___ Available records ___
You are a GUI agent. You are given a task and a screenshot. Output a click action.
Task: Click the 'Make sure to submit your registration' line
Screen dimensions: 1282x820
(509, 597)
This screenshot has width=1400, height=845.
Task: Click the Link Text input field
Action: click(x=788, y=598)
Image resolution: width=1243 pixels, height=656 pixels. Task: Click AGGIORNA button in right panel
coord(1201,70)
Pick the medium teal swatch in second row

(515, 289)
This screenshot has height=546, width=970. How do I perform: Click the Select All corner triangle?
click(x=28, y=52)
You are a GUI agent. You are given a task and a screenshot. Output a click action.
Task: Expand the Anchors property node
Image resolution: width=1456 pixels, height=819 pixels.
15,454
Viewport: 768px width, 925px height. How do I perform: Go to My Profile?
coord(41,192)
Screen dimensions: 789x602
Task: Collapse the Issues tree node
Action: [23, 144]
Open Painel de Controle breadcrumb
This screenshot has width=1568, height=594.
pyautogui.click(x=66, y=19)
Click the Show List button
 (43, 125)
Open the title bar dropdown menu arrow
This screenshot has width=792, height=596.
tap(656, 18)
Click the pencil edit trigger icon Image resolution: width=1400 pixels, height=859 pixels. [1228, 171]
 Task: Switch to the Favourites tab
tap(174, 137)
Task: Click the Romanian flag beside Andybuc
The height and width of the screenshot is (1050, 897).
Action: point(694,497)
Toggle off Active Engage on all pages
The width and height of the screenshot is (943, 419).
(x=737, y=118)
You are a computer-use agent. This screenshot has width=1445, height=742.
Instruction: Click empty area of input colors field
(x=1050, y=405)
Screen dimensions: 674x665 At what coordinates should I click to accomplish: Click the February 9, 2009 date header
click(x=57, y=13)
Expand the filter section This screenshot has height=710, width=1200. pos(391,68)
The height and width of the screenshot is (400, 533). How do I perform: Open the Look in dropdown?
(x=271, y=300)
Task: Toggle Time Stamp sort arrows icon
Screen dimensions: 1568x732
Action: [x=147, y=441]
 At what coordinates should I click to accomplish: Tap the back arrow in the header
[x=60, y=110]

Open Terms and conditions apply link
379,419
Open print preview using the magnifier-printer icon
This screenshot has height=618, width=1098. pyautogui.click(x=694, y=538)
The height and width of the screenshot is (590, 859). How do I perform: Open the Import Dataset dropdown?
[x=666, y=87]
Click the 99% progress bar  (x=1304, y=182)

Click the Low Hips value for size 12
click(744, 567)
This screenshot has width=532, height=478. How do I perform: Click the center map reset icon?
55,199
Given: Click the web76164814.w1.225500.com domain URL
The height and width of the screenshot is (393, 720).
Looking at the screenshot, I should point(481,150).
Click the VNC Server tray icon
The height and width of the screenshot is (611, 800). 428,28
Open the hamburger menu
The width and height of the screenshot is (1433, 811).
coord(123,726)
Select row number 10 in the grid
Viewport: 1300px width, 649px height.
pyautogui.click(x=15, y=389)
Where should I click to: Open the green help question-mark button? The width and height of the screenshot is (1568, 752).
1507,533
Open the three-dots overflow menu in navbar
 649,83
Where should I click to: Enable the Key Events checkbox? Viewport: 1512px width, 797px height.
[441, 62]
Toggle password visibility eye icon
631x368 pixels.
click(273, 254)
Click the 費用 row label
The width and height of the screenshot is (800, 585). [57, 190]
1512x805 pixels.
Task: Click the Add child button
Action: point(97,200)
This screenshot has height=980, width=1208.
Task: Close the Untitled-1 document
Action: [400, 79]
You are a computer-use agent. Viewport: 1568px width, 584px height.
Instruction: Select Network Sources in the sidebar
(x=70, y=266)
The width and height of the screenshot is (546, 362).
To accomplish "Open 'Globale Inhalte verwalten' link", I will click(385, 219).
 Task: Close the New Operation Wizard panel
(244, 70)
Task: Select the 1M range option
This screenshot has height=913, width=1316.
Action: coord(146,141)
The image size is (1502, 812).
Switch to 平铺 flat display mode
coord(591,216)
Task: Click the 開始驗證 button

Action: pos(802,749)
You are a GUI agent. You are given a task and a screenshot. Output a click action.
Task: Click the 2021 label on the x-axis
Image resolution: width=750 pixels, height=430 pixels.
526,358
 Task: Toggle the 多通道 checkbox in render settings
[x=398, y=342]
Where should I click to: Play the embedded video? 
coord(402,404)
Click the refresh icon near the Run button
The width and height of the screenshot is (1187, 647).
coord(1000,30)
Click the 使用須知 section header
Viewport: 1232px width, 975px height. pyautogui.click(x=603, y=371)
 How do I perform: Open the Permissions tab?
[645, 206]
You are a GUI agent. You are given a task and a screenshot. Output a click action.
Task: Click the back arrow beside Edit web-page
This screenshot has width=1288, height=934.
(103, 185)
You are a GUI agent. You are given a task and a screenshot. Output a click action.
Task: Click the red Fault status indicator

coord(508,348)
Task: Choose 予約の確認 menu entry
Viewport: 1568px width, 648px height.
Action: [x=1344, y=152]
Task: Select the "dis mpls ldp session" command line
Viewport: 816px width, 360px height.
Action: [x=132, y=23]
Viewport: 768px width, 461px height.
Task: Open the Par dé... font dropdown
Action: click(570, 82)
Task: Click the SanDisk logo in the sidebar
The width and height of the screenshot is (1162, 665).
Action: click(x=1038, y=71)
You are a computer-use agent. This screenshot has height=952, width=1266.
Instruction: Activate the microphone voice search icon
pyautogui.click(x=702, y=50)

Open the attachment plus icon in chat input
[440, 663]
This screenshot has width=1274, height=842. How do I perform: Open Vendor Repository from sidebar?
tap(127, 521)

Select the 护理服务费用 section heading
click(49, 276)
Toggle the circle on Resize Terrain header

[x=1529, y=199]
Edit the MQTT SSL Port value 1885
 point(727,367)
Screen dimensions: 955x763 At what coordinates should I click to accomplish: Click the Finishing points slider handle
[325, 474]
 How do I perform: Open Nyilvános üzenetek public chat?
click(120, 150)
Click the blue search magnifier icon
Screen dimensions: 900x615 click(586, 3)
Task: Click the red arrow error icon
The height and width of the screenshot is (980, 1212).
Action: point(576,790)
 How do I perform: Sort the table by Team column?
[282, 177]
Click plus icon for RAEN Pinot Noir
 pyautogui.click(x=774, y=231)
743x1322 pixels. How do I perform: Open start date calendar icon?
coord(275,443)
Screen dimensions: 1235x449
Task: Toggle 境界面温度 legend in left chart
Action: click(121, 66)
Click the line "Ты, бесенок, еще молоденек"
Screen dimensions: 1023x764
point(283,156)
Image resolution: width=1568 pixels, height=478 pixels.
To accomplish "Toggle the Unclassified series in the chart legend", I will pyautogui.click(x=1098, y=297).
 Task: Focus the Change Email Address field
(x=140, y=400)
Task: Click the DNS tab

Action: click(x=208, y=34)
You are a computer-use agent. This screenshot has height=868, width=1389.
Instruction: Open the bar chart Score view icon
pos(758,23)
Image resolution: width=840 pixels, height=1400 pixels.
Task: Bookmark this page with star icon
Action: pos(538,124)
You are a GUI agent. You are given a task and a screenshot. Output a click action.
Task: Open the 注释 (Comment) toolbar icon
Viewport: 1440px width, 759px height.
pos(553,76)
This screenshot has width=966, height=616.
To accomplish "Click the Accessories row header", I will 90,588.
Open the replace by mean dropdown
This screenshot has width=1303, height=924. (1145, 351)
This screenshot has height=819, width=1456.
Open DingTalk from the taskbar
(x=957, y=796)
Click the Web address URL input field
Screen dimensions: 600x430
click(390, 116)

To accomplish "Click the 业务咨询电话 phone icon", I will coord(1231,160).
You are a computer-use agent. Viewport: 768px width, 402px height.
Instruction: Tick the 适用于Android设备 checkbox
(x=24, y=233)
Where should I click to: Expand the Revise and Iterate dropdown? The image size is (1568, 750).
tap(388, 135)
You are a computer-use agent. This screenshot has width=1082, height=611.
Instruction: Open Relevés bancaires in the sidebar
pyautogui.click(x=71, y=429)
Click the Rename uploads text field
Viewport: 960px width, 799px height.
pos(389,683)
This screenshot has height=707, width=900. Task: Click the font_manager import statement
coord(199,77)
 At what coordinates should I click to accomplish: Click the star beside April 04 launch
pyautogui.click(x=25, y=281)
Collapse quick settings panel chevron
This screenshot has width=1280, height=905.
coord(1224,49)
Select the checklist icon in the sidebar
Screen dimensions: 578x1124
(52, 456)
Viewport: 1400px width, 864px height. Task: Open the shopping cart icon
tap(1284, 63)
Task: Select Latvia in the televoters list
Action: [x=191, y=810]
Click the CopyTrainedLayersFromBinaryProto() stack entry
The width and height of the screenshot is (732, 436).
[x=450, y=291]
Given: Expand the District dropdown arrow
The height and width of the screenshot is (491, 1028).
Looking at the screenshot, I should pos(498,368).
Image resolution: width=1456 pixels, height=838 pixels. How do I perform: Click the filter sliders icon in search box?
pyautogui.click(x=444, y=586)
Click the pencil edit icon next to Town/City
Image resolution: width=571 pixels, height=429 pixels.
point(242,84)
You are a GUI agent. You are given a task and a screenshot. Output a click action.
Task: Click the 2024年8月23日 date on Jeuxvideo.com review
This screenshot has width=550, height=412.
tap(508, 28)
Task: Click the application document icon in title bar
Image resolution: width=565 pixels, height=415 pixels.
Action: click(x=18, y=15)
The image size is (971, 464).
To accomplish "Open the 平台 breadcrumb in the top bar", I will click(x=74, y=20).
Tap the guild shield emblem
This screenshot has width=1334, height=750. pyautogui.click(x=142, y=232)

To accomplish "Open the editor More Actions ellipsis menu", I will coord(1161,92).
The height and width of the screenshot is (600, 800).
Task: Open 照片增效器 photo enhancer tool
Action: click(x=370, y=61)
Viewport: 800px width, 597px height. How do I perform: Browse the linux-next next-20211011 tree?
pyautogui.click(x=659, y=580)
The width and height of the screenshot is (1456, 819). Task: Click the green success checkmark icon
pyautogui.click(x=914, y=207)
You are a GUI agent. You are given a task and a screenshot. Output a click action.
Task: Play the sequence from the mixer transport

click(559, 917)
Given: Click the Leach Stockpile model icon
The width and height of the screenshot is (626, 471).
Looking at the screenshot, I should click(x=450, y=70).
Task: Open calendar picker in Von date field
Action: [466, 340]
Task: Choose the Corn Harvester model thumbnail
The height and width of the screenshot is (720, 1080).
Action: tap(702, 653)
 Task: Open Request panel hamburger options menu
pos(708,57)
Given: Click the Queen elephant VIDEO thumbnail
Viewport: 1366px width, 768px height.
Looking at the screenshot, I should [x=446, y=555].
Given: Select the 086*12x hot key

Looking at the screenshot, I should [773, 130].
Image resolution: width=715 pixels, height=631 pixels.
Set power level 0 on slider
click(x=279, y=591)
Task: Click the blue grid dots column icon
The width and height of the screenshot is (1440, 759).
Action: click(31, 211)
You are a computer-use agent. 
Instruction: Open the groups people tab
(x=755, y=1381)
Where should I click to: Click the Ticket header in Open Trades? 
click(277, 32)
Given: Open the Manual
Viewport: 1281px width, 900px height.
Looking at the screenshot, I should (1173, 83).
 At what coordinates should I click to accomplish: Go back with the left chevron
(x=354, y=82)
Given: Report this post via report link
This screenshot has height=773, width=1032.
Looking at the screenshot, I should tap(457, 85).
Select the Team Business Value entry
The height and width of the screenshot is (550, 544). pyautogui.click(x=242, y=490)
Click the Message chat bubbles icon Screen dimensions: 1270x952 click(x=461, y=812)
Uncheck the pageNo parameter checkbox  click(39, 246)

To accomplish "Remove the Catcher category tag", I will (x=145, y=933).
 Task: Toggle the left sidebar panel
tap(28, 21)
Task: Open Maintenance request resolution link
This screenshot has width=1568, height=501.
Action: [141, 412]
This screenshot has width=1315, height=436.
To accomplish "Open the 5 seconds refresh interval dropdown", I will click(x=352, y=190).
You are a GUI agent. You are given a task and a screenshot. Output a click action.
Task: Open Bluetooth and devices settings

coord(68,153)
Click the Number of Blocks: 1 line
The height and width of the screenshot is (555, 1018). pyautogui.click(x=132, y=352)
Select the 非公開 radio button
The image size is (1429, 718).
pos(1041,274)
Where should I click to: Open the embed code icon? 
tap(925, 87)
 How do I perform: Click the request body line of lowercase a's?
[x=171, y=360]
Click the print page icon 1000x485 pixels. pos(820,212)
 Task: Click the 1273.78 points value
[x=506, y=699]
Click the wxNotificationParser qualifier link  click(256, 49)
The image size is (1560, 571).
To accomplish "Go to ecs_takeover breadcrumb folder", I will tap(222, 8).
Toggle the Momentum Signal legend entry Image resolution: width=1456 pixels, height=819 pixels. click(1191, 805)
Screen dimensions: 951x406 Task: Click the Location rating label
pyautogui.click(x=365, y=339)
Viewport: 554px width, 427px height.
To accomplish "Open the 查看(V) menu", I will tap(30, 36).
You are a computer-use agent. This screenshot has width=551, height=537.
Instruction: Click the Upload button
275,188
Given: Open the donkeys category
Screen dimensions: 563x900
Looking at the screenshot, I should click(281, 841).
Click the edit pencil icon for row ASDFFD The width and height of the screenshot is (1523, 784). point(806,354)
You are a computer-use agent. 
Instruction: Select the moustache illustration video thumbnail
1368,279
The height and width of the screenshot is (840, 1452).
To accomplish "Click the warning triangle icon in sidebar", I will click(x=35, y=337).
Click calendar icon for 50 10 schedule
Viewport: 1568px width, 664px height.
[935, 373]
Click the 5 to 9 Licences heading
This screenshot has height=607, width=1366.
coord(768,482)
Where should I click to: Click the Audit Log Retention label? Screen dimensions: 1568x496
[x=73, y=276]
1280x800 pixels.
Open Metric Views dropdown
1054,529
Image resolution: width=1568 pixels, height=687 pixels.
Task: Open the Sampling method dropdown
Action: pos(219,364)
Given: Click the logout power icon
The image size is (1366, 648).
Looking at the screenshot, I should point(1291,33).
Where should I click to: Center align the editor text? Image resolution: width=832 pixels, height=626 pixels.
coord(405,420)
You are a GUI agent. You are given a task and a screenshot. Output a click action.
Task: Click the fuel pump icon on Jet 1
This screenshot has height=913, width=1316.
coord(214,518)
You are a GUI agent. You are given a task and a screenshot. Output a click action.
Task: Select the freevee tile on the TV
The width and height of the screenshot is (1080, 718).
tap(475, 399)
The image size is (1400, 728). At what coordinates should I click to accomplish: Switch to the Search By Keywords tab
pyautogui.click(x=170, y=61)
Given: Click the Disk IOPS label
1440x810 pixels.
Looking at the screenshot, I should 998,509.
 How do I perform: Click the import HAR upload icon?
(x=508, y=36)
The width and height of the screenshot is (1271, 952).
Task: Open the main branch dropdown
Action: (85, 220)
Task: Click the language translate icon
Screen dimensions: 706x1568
___
▸ **Directions for this task**
Render the rows from the start through the line containing "This screenshot has width=1400, height=845." as a Markdown table with the columns Number and Record line, giving each line its row number and omitting blank lines.

▸ **Completed task**
| Number | Record line |
|---|---|
| 1 | You are a GUI agent. You are given a task and a screenshot. Output a click action. |
| 2 | Task: Click the 'Make sure to submit your registration' line |
| 3 | Screen dimensions: 1282x820 |
| 4 | (509, 597) |
| 5 | This screenshot has width=1400, height=845. |